Multithreaded-interpreter

The multithreaded-interpreter is a branch of development adding support for parallel processing to VisTrails modules. It allows to execute parts of a pipeline in parallel, or even on remote machines.

Currently, support for threads, multiprocessing and IPython has been put in.

A general description is available on Google Docs.

Introduction

In 2.0, modules execute serially; each module calls it's upstream modules' update() method recursively to execute the full graph.

Because of the way VisTrails behaves and limitations of the libraries it uses (PyQt, VTK), this should be opt-in: by default, modules should still run sequentially on a single thread.

Modules that do support parallel execution would get executed in a different thread in parallel with each other and in parallel with classic modules, so a mechanism to allow the interpreter thread to continue while a module went to the background is necessary.

Execution logic

Currently, the execution logic for the pipeline is entirely contained in the Module class. In the update() method, a module calls update_upstream() then compute(); this first method simply calls update() on each upstream module recursively and in no particular order.

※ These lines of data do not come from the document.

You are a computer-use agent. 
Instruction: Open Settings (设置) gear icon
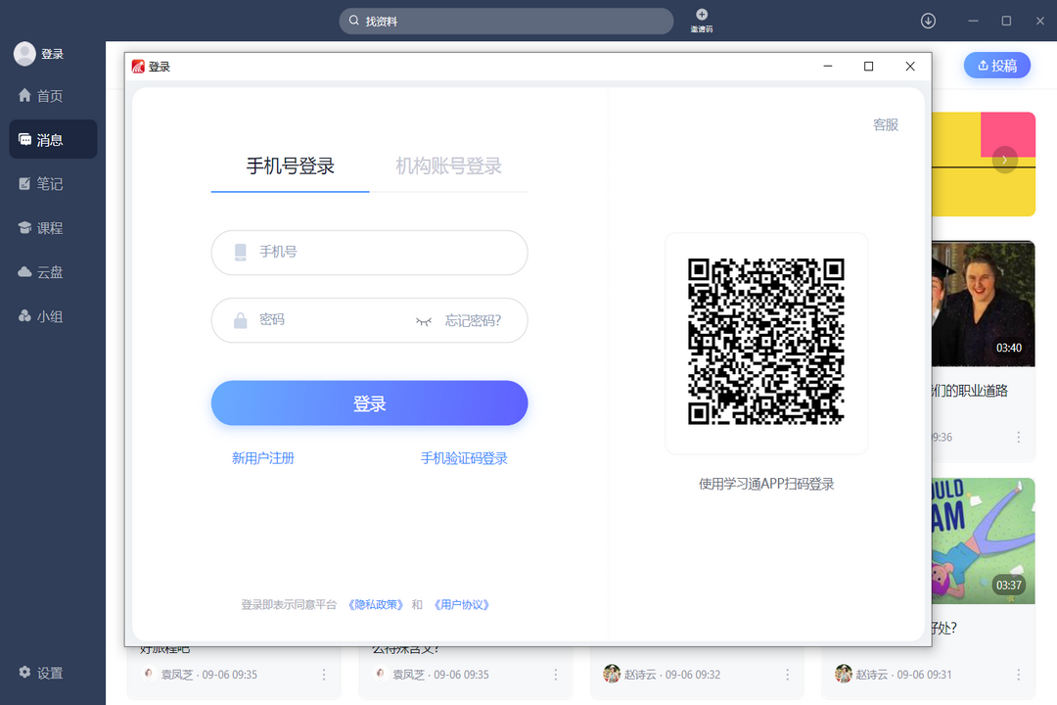click(x=25, y=673)
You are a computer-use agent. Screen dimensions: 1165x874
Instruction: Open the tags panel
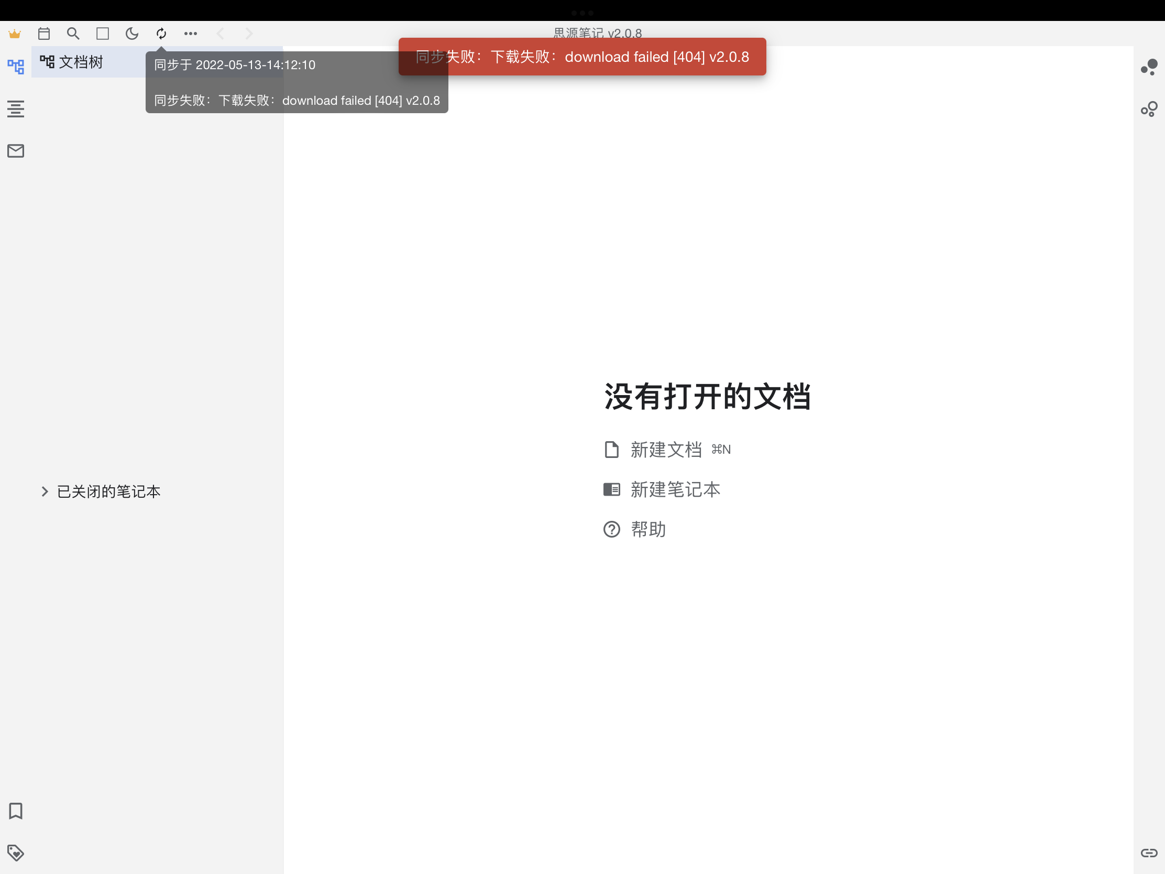pyautogui.click(x=16, y=853)
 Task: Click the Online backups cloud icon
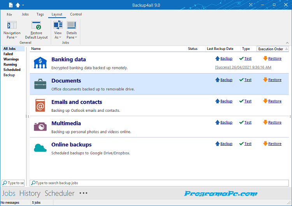pyautogui.click(x=40, y=148)
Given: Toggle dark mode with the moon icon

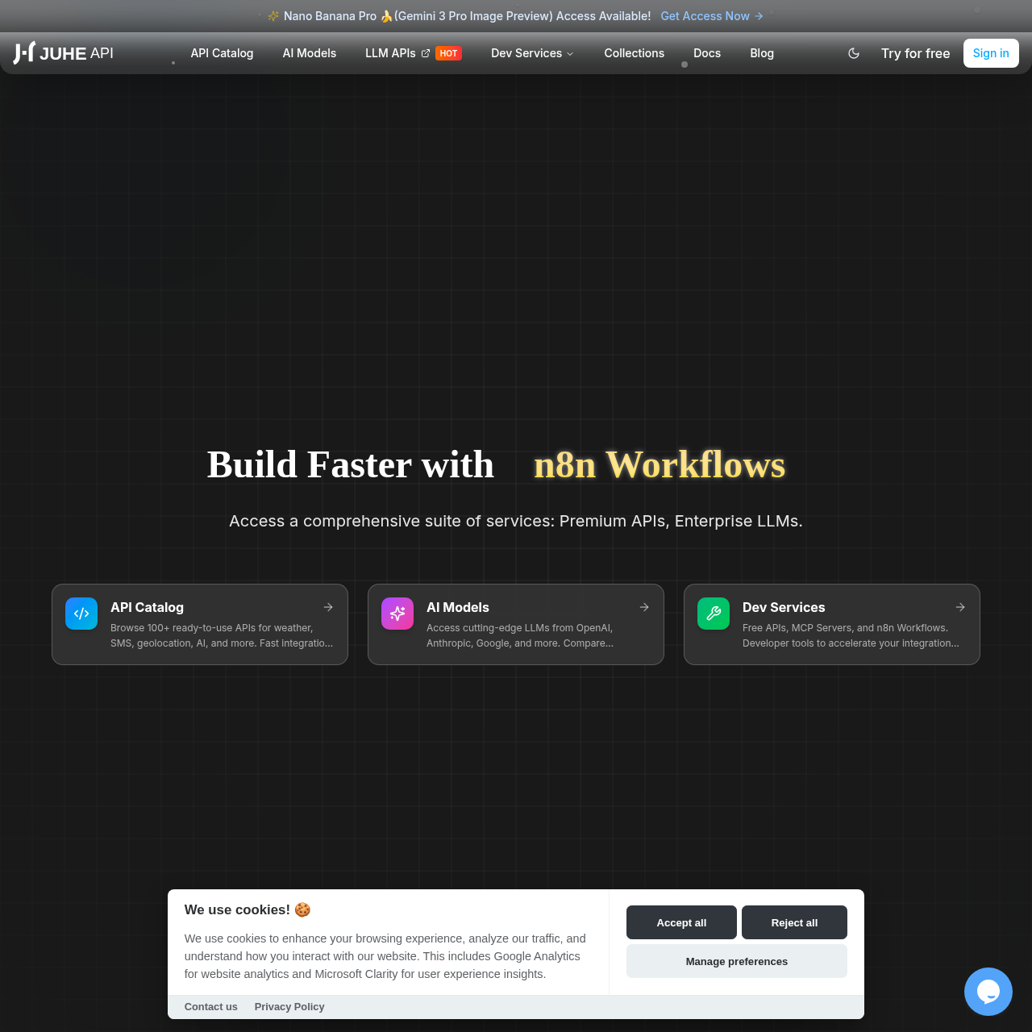Looking at the screenshot, I should coord(853,53).

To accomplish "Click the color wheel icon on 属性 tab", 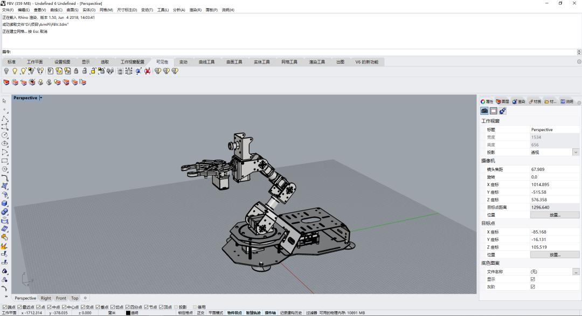I will 483,101.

These recursive calls are incompatible with backgrounding tasks as there is no way for a module to do anything while these calls are no complete. Moreover, some modules override the update_upstream() logic, for instance the ControlFlow package (If/Default/ExecuteInOrder modules) or don’t actually use it, for instance ControlFlow’s or ParallelFlow’s Map modules.

Task system

Thus, I replaced the recursive calls with a task system (vistrails.core.task_system). This system provides a way to add tasks to be run later, and for a callback to be run when done; it also handles priorities. The system only runs tasks sequentially, but provides a way to register asynchronous tasks to support backgrounding modules.

To make sure that background tasks are started as soon as possible (before foreground tasks), the base priorities are as follow:

10 (UPDATE_UPSTREAM_PRIORITY) for “update upstream” tasks, so that every module has a chance to register its tasks before anything starts computing
100 (COMPUTE_PRIORITY) for “compute” tasks
50 (COMPUTE_BACKGROUND_PRIORITY) for “start thread/process” tasks, so they they are started before compute tasks. This allows them to run in parallel with regular compute tasks, in addition to running in parallel between themselves

Parallelization layer

On top of this task system, a simple interface allowing standard modules to use parallilization without much efforts has been added. It consists of two parts:

A @parallelizable class decorator for Module subclasses, used to declare which targets a module can be executed on. A Module will only be executed on targets it supports.
A ParallelizationScheme base class, that provides a specific way to execute a module. Currently implemented are:
- ThreadScheme, that uses concurrent.futures.ThreadPoolExecutor
- ProcessScheme, that uses concurrent.futures.ProcessPoolExecutor
- IPythonScheme, that uses IPython.parallel to dispatch modules to a cluster

Issues

Things that need work

Executing multiple modules at once: right now we can only send a single module. Sending multiple modules to be executed at once is only possible by making a group (if all the modules in the group support remote execution).
Data movement: currently module input/output is downloaded from clusters and uploaded back for each module (except inside groups). The interpreter should have knowledge of things like files that can't be moved easily (pickling a File object doesn't move the file...)
"remotely-executable" semantics: there are modules that we don't need to execute remotely (because they are really fast, like Constant) but shouldn't stop a containing pipeline from being sent out (because they can be executed remotely if needed).

Things to watch out for

When there are non-parallel modules or tasks, the task system may not run them in the most efficient order. This is because the actual duration of each task is not know. An effort has been made to try to reach the backgroundable tasks first, but as their upstream modules need to be run, finding the most efficient order is difficult. Moreover, using complex strategies to choose a task might make execution slower even though it uses parallelism.
upstream modules are not necessarily run consecutively, this causes issues with packages that wrongly assume that to keep some global state, like matplotlib [1] that creates a Figure then expects only its own upstream modules to be run.
Instances of VisTrails fired up by multiprocessing or IPython load the packages that are listed in the configuration. They won't load other required packages automatically, and they won't ignore unwanted packages (such as visualization packages; VTK takes a long time to load...).

Current work

Provenance

The current provenance log stores Machines, with information such as processor and system type, ram, hostname. However, we want to capture information about which machine is local and how the job was sent to the remote machine.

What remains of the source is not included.